What I Saw Last Week
The NAHB Housing Market Index for October rose from 64 to 68 – I had forecast a rise to 66.
All three HMI components posted gains this month: The component gauging current sales conditions rose five points to 75, the index charting sales expectations in the next six months was up by five points to 78, and the component measuring buyer traffic squeaked out a one-point uptick to 48. Looking at the three-month moving averages for regional HMI scores, the South rose two points to 68, the Northeast rose one point to 50, and the West and Midwest remained unchanged at 77 and 63, respectively.
This month’s report shows that home builders are rebounding from the initial shock of the hurricanes. However, builders need to be mindful of long-term repercussions from the storms, such as intensified material price increases and labor shortages.
U.S. Housing Starts declined 4.7% month-over-month to a seasonally adjusted annual rate of 1.127M units – I had forecast a drop to an annual rate of 1.160M.

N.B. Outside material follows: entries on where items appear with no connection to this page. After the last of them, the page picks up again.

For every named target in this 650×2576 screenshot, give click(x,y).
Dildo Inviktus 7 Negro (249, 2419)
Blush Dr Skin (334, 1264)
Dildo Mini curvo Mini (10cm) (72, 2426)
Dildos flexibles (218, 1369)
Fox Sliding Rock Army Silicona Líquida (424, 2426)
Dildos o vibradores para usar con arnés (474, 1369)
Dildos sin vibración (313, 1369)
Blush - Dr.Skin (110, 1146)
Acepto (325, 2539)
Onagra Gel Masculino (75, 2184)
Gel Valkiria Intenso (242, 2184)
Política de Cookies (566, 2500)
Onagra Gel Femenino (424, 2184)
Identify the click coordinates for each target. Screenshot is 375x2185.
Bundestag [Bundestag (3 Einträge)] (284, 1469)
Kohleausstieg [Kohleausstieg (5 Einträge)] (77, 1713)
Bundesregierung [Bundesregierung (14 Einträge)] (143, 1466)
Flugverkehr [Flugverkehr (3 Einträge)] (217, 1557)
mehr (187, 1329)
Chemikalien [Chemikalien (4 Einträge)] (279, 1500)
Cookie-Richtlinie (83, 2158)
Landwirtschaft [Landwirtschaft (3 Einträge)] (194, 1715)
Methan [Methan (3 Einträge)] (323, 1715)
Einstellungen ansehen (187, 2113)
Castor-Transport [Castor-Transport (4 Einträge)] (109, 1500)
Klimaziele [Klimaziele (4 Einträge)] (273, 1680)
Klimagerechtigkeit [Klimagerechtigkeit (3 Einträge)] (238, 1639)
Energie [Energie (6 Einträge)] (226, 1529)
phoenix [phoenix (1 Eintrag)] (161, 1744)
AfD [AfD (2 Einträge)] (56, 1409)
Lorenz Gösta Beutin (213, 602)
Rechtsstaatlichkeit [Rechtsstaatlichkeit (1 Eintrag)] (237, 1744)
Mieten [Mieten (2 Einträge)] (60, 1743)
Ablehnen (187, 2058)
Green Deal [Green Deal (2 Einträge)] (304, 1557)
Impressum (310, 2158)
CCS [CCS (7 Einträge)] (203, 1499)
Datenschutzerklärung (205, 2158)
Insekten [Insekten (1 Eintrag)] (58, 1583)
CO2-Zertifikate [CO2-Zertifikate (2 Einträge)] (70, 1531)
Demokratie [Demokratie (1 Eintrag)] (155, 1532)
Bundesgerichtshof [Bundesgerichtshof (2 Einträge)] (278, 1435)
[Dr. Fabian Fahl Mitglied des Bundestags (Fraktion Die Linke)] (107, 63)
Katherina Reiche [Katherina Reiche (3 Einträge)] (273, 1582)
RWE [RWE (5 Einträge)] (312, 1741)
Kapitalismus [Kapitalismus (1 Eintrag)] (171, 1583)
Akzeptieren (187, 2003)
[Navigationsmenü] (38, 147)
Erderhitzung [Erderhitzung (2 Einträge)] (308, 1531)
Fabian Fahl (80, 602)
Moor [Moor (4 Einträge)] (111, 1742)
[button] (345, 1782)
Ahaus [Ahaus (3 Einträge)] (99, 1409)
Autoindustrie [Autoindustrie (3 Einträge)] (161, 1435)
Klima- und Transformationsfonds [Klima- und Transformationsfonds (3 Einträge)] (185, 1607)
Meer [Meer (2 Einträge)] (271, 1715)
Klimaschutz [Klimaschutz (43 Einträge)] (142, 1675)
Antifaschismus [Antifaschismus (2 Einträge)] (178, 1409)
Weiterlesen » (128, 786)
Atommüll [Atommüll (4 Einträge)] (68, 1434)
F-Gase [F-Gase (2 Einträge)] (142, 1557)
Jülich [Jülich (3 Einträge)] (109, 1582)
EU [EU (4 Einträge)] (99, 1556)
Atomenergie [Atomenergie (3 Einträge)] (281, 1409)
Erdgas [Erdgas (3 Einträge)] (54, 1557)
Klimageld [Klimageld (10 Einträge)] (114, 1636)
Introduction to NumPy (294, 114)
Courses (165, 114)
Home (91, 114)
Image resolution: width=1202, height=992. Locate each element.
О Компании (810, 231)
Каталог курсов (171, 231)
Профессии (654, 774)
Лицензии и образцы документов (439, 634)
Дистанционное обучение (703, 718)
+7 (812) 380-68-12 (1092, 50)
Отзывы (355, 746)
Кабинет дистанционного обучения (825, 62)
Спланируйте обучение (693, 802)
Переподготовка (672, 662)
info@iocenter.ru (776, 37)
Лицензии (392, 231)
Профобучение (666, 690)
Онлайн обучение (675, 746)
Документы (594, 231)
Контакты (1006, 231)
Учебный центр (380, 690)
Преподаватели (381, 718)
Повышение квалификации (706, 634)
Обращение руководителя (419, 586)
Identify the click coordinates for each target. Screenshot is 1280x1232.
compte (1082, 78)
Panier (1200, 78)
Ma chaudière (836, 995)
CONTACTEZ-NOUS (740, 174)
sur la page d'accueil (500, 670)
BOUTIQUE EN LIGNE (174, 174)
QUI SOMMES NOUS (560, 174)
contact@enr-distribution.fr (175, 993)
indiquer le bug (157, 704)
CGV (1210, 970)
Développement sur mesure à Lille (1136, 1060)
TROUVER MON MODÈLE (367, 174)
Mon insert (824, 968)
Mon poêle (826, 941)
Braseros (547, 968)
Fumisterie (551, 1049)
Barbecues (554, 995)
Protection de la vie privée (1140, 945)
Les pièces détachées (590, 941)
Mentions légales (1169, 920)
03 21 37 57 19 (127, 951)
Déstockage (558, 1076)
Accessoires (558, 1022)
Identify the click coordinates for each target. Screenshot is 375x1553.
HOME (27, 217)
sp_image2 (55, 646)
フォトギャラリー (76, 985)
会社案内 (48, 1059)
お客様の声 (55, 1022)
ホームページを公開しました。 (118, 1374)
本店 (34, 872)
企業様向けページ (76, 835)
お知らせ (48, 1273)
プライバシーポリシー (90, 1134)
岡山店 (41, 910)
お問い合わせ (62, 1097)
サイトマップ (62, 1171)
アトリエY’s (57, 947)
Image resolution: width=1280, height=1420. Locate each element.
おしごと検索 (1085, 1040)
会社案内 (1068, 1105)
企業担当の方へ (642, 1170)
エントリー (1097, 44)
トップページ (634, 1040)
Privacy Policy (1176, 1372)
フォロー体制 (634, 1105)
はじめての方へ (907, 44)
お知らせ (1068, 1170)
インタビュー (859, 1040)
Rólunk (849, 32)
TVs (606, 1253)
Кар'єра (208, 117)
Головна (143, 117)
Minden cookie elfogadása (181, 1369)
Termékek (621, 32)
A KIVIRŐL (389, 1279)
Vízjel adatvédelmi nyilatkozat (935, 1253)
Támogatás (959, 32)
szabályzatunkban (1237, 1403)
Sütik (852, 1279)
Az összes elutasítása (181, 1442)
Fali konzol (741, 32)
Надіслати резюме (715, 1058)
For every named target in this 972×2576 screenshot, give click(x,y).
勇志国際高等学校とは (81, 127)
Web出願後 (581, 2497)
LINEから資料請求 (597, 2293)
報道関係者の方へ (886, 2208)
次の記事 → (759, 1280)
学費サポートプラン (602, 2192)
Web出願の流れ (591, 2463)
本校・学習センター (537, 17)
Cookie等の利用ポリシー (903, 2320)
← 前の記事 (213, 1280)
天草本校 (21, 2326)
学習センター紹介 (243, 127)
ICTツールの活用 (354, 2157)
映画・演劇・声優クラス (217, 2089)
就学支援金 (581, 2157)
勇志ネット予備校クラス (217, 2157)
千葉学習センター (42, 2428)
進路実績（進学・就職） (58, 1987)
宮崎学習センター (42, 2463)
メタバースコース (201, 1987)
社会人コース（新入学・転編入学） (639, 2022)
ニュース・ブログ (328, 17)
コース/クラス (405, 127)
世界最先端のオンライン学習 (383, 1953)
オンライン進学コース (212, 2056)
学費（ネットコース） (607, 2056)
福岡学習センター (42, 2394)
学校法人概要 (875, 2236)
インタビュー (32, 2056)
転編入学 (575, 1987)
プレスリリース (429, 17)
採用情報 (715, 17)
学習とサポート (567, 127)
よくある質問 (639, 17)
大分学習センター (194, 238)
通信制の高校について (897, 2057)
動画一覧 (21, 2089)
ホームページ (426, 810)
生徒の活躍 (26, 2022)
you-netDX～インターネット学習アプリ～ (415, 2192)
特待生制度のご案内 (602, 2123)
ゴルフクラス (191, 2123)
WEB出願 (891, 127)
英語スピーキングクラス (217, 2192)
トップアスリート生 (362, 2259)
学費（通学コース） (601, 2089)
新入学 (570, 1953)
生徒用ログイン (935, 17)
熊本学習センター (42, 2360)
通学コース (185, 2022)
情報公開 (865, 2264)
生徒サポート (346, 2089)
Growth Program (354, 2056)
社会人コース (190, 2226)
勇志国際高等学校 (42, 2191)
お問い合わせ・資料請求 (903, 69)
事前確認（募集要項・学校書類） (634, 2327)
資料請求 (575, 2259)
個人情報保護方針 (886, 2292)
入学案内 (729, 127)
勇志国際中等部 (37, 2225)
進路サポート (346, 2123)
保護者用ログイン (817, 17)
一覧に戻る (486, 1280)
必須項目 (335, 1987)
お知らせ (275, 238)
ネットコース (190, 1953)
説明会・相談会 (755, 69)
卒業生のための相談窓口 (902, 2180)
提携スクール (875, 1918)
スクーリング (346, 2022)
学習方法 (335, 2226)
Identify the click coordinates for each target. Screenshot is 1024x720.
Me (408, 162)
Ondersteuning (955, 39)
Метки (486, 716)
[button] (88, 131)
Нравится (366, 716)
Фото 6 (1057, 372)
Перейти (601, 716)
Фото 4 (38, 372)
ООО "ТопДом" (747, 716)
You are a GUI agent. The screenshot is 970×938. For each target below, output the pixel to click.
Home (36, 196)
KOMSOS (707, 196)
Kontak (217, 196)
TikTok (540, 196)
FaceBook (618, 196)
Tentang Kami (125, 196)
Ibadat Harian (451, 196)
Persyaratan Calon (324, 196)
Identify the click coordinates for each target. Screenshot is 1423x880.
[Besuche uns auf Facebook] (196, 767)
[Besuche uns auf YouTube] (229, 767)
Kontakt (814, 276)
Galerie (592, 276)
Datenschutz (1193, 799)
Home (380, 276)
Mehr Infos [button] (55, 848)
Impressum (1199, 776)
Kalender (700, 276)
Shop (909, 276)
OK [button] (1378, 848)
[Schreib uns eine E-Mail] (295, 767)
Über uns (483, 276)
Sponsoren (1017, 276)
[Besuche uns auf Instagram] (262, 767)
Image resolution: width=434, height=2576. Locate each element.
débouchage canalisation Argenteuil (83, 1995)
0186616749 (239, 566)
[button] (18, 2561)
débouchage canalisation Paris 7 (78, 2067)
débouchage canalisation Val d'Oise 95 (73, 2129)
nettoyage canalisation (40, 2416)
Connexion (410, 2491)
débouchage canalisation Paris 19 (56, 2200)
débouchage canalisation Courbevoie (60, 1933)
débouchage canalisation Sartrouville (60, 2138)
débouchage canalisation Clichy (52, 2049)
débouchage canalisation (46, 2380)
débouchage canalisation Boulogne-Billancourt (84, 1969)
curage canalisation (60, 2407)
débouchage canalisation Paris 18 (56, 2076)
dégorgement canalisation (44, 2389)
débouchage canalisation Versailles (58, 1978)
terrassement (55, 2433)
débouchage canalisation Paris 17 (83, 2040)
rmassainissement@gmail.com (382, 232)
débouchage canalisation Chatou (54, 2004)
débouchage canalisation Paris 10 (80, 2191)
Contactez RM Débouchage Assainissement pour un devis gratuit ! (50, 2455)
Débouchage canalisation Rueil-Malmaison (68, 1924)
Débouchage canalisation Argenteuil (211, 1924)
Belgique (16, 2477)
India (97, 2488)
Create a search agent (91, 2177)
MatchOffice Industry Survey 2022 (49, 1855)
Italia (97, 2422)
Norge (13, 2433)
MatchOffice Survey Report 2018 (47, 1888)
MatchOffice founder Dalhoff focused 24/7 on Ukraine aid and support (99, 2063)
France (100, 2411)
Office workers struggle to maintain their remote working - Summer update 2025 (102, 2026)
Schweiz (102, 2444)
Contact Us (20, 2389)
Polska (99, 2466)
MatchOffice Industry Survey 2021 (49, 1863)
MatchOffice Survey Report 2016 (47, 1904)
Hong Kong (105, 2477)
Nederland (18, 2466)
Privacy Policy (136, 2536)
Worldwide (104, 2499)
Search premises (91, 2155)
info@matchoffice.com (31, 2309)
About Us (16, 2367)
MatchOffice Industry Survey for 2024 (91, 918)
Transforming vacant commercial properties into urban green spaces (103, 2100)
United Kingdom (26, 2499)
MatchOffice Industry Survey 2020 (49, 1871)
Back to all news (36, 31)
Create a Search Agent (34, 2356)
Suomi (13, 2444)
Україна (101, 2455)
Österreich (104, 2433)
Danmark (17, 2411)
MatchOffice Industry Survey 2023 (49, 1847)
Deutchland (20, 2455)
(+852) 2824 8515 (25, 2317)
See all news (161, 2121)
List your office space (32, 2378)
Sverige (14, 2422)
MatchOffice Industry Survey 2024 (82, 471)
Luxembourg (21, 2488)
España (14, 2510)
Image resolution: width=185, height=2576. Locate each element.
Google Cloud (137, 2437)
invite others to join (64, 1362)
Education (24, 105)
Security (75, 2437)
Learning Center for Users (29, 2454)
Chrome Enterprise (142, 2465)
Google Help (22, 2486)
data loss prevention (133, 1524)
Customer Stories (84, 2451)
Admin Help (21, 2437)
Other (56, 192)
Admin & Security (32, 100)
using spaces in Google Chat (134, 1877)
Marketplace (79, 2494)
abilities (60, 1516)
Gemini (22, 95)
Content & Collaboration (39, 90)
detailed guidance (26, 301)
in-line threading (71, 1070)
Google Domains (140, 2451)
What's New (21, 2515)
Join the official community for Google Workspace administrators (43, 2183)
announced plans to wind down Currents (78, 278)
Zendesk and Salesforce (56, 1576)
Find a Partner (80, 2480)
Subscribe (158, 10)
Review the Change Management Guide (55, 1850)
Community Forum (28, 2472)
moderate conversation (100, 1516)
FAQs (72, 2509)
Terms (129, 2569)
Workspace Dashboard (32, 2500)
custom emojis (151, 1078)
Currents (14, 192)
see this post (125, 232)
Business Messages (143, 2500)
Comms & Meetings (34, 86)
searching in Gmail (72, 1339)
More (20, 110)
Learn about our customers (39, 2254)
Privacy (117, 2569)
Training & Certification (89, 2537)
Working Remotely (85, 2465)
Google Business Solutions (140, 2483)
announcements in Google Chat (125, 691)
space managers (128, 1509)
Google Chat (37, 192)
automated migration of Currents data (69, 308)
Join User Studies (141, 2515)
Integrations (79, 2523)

The starts data was accented by a 4.6% decline in single-family starts and a 5.1% decline in multi-unit starts. Single-family starts, however, were up in all regions, with the exception of the South (-15.3%).
The number of units under construction at the end of the period increased 0.3% to 1.082 million. That brings the third quarter average to 1.076 million, which is slightly above the second quarter average of 1.070M
U.S. Building Permits which are a leading indicator, decreased 4.5% to a seasonally adjusted annual rate of 1.215M units – I had forecast a drop to 1.225M.
The month-over-month decrease in building permits was driven entirely by multi-family units. Single-family permits were flat while multi-family permits declined 16.1% after increasing 12.9% in August.
The key takeaway from the starts/permit reports was that the weakness in both starts and permits was concentrated in the South region, which suffered the biggest hit from the hurricanes, so one could reasonably assume that the October report will show better results.
U.S. Existing Home Sales increased 0.7% month-over-month in September to a seasonally adjusted annual rate of 5.39M units – I had forecast 5.29M.
The September sales pace is 1.5% below a year ago and the second slowest seen over the past year (behind August).
The median existing home price for all housing types increased 4.2% to $245,100, which was the 67th straight month of year-over-year gains. The median existing single-family home price was $246,800, up 4.2% from a year ago.
The inventory of homes for sale at the end of September (1.90 million) is 6.4% lower than the same period a year ago and has fallen year-over-year for 28 consecutive months.
Unsold inventory is at a 4.2-month supply at the current sales pace, versus 4.5 months a year ago and the 6.0-month supply typically associated with a more balanced market.
The takeaway from the report is that notable supply constraints remain, which will continue to act as a drag on overall sales due to the limited inventory and the high prices on available inventory that is crimping affordability
What to Watch for This Week
U.S. New Home Sales were running at an annual rate of 560,000 units in August and the September number is likely to show a small pullback to 555,000.
The NAR Pending Home Sales Index for September is likely to turn around from the 2.6% decline seen the prior month. Look for it to have risen by 0.8%.
The first reading for GDP in Q-3 should show that the US grew by 2.4% – down from 3.1% in Q-2.
The final Consumer Sentiment number for October should drop from 101.1 to 101.0.